→ **Written task**
Transcribe the text lines of each entry below word for word, and leave the pictures out of your copy.

→ **Dataset**

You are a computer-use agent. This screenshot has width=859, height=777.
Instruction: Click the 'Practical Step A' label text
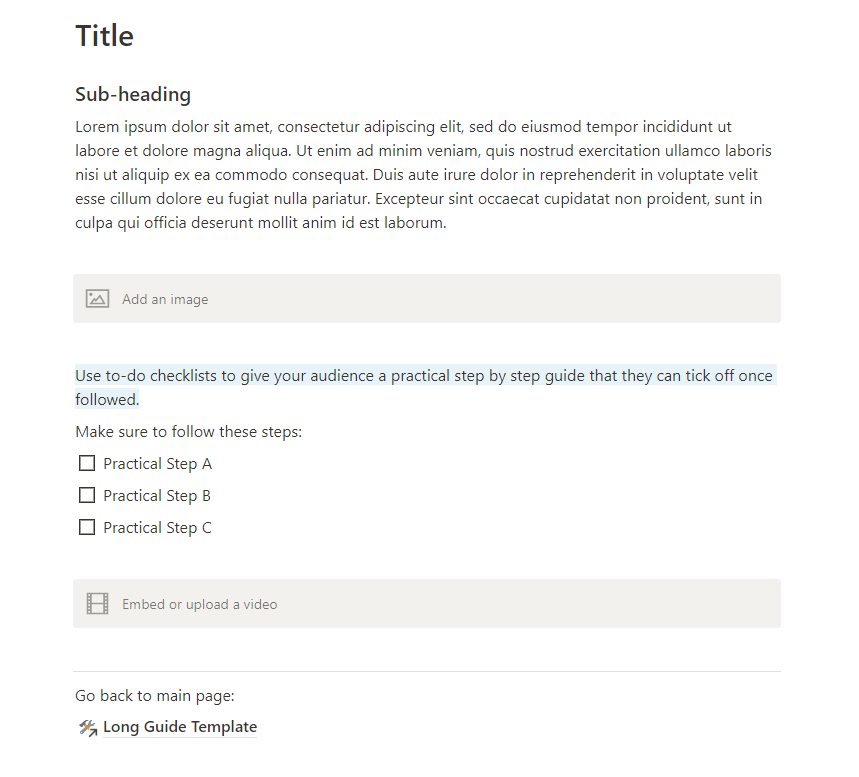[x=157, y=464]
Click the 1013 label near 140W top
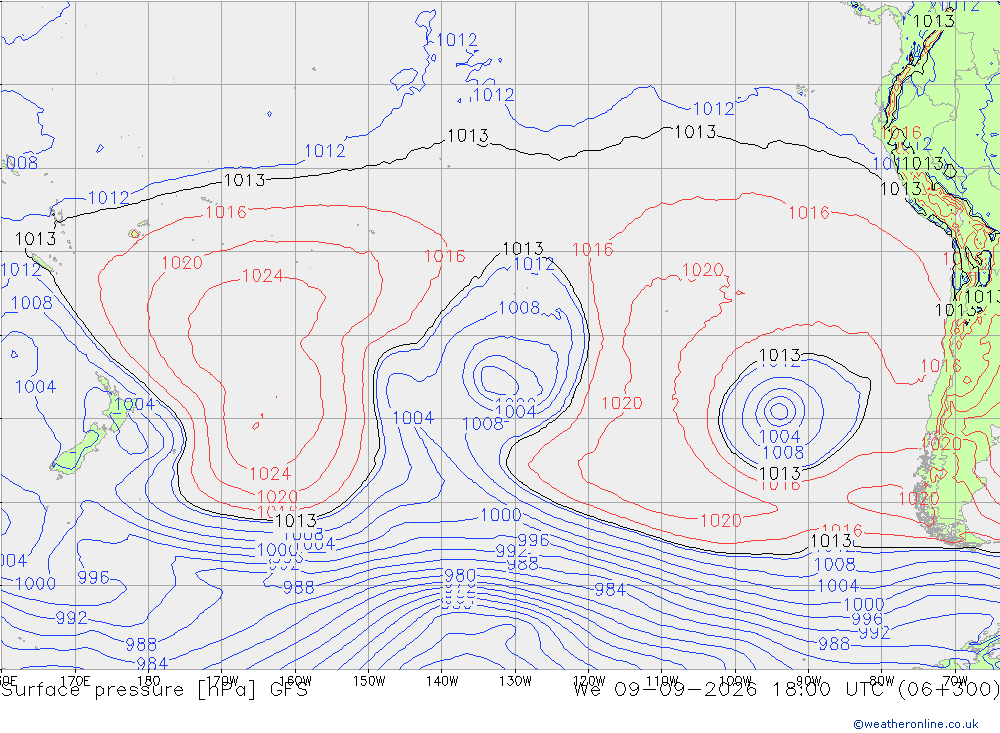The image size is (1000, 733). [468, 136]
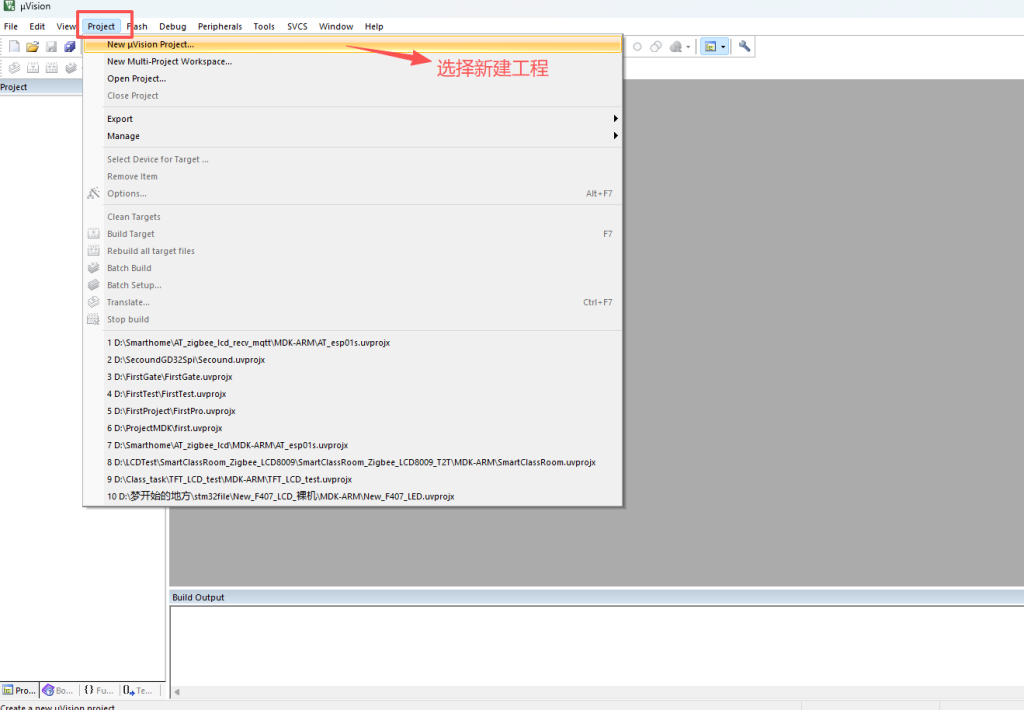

→ **Full solution**
You are a computer-use agent. This screenshot has width=859, height=777.
Instruction: Click the 'Practical Step A' label text
[x=157, y=464]
Click the 1013 label near 140W top
The image size is (1000, 733). [468, 136]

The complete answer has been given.